> TASK INSTRUCTIONS
Please set down every one of the following items again, line for line and unchanged.

> TASK MATERIAL
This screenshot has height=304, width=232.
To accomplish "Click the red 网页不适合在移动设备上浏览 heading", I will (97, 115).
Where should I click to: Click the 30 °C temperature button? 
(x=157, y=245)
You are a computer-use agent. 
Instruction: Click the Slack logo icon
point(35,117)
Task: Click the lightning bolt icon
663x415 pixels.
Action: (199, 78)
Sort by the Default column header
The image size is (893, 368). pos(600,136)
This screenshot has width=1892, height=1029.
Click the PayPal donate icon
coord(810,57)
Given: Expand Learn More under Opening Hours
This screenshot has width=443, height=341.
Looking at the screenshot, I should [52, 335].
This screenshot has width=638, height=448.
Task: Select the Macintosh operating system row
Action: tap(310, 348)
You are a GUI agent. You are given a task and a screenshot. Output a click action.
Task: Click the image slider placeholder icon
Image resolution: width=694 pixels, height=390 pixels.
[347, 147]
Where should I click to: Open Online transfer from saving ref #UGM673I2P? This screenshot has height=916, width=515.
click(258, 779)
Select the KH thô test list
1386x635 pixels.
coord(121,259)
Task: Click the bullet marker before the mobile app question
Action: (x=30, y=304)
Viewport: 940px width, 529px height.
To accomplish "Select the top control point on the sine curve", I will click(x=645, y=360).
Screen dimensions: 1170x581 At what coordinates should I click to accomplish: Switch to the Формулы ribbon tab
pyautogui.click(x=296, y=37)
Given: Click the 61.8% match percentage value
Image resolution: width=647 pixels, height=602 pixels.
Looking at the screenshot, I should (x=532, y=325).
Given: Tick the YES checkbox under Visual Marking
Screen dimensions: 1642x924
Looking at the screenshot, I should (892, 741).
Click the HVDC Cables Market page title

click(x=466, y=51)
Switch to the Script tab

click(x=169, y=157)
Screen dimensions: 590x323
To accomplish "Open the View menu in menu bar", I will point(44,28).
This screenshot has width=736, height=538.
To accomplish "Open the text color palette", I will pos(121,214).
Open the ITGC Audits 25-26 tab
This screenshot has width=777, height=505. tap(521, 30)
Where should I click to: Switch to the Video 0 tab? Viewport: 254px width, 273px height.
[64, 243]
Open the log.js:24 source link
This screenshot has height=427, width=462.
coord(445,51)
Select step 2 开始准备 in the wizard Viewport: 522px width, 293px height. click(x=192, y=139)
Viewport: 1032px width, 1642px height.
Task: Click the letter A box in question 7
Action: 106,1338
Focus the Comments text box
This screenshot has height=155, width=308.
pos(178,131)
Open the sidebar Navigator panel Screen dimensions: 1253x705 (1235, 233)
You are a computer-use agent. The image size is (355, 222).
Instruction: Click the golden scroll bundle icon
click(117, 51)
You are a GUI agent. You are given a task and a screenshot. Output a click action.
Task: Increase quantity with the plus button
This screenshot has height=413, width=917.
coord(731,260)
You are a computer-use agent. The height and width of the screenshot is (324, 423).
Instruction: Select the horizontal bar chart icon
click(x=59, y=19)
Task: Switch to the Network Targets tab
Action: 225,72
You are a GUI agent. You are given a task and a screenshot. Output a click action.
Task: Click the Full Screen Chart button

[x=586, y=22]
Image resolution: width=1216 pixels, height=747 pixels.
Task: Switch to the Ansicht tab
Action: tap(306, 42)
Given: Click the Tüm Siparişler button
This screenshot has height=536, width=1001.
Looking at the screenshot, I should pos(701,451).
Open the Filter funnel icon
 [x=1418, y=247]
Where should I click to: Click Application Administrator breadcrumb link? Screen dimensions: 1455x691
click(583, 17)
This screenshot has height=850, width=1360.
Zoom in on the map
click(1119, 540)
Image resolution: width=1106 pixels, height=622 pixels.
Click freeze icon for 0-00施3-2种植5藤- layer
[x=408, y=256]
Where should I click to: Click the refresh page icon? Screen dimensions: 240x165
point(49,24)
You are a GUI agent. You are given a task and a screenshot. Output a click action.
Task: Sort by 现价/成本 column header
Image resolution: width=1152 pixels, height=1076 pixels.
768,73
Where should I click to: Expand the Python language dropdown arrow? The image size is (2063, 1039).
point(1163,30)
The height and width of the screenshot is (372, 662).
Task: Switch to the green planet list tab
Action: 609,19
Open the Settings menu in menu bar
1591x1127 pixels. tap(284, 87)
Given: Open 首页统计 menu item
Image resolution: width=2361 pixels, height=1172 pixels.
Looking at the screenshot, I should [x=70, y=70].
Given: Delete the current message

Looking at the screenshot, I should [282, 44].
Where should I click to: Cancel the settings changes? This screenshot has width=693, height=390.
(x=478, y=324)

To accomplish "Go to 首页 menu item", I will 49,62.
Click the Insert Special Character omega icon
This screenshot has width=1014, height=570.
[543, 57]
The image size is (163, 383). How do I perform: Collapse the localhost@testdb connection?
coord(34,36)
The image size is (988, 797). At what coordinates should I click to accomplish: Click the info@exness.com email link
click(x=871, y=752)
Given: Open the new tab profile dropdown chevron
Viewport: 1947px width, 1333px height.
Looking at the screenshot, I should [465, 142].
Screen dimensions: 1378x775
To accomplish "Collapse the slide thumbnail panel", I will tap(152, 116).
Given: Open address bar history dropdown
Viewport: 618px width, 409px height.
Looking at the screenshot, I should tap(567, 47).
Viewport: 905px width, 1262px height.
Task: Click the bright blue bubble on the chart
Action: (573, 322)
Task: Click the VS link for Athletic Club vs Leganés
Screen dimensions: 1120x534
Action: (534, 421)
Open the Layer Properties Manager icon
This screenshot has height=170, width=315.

> RESPONSE TO THE TASK
This screenshot has height=304, width=232.
To accomplish "Click the red 网页不适合在移动设备上浏览 heading", I will (97, 115).
Where should I click to: Click the 30 °C temperature button? 
(x=157, y=245)
You are a computer-use agent. 
Instruction: Click the Slack logo icon
point(35,117)
Task: Click the lightning bolt icon
663x415 pixels.
Action: (199, 78)
Sort by the Default column header
The image size is (893, 368). pos(600,136)
This screenshot has width=1892, height=1029.
Click the PayPal donate icon
coord(810,57)
Given: Expand Learn More under Opening Hours
This screenshot has width=443, height=341.
Looking at the screenshot, I should [52, 335].
This screenshot has width=638, height=448.
Task: Select the Macintosh operating system row
Action: tap(310, 348)
You are a GUI agent. You are given a task and a screenshot. Output a click action.
Task: Click the image slider placeholder icon
Image resolution: width=694 pixels, height=390 pixels.
[347, 147]
Where should I click to: Open Online transfer from saving ref #UGM673I2P? This screenshot has height=916, width=515.
click(258, 779)
Select the KH thô test list
1386x635 pixels.
coord(121,259)
Task: Click the bullet marker before the mobile app question
Action: (x=30, y=304)
Viewport: 940px width, 529px height.
To accomplish "Select the top control point on the sine curve", I will click(x=645, y=360).
Screen dimensions: 1170x581 At what coordinates should I click to accomplish: Switch to the Формулы ribbon tab
pyautogui.click(x=296, y=37)
Given: Click the 61.8% match percentage value
Image resolution: width=647 pixels, height=602 pixels.
Looking at the screenshot, I should (x=532, y=325).
Given: Tick the YES checkbox under Visual Marking
Screen dimensions: 1642x924
Looking at the screenshot, I should (892, 741).
Click the HVDC Cables Market page title

click(x=466, y=51)
Switch to the Script tab

click(x=169, y=157)
Screen dimensions: 590x323
To accomplish "Open the View menu in menu bar", I will point(44,28).
This screenshot has width=736, height=538.
To accomplish "Open the text color palette", I will pos(121,214).
Open the ITGC Audits 25-26 tab
This screenshot has width=777, height=505. tap(521, 30)
Where should I click to: Switch to the Video 0 tab? Viewport: 254px width, 273px height.
[64, 243]
Open the log.js:24 source link
This screenshot has height=427, width=462.
coord(445,51)
Select step 2 开始准备 in the wizard Viewport: 522px width, 293px height. click(x=192, y=139)
Viewport: 1032px width, 1642px height.
Task: Click the letter A box in question 7
Action: 106,1338
Focus the Comments text box
This screenshot has height=155, width=308.
pos(178,131)
Open the sidebar Navigator panel Screen dimensions: 1253x705 (1235, 233)
You are a computer-use agent. The image size is (355, 222).
Instruction: Click the golden scroll bundle icon
click(117, 51)
You are a GUI agent. You are given a task and a screenshot. Output a click action.
Task: Increase quantity with the plus button
This screenshot has height=413, width=917.
coord(731,260)
You are a computer-use agent. The height and width of the screenshot is (324, 423).
Instruction: Select the horizontal bar chart icon
click(x=59, y=19)
Task: Switch to the Network Targets tab
Action: 225,72
You are a GUI agent. You are given a task and a screenshot. Output a click action.
Task: Click the Full Screen Chart button

[x=586, y=22]
Image resolution: width=1216 pixels, height=747 pixels.
Task: Switch to the Ansicht tab
Action: tap(306, 42)
Given: Click the Tüm Siparişler button
This screenshot has height=536, width=1001.
Looking at the screenshot, I should pos(701,451).
Open the Filter funnel icon
 [x=1418, y=247]
Where should I click to: Click Application Administrator breadcrumb link? Screen dimensions: 1455x691
click(583, 17)
This screenshot has height=850, width=1360.
Zoom in on the map
click(1119, 540)
Image resolution: width=1106 pixels, height=622 pixels.
Click freeze icon for 0-00施3-2种植5藤- layer
[x=408, y=256]
Where should I click to: Click the refresh page icon? Screen dimensions: 240x165
point(49,24)
You are a GUI agent. You are given a task and a screenshot. Output a click action.
Task: Sort by 现价/成本 column header
Image resolution: width=1152 pixels, height=1076 pixels.
768,73
Where should I click to: Expand the Python language dropdown arrow? The image size is (2063, 1039).
point(1163,30)
The height and width of the screenshot is (372, 662).
Task: Switch to the green planet list tab
Action: 609,19
Open the Settings menu in menu bar
1591x1127 pixels. tap(284, 87)
Given: Open 首页统计 menu item
Image resolution: width=2361 pixels, height=1172 pixels.
Looking at the screenshot, I should [x=70, y=70].
Given: Delete the current message

Looking at the screenshot, I should [282, 44].
Where should I click to: Cancel the settings changes? This screenshot has width=693, height=390.
(x=478, y=324)

To accomplish "Go to 首页 menu item", I will 49,62.
Click the Insert Special Character omega icon
This screenshot has width=1014, height=570.
[543, 57]
The image size is (163, 383). How do I perform: Collapse the localhost@testdb connection?
coord(34,36)
The image size is (988, 797). At what coordinates should I click to accomplish: Click the info@exness.com email link
click(x=871, y=752)
Given: Open the new tab profile dropdown chevron
Viewport: 1947px width, 1333px height.
Looking at the screenshot, I should [465, 142].
Screen dimensions: 1378x775
To accomplish "Collapse the slide thumbnail panel", I will tap(152, 116).
Given: Open address bar history dropdown
Viewport: 618px width, 409px height.
Looking at the screenshot, I should tap(567, 47).
Viewport: 905px width, 1262px height.
Task: Click the bright blue bubble on the chart
Action: (573, 322)
Task: Click the VS link for Athletic Club vs Leganés
Screen dimensions: 1120x534
Action: (534, 421)
Open the Layer Properties Manager icon
This screenshot has height=170, width=315.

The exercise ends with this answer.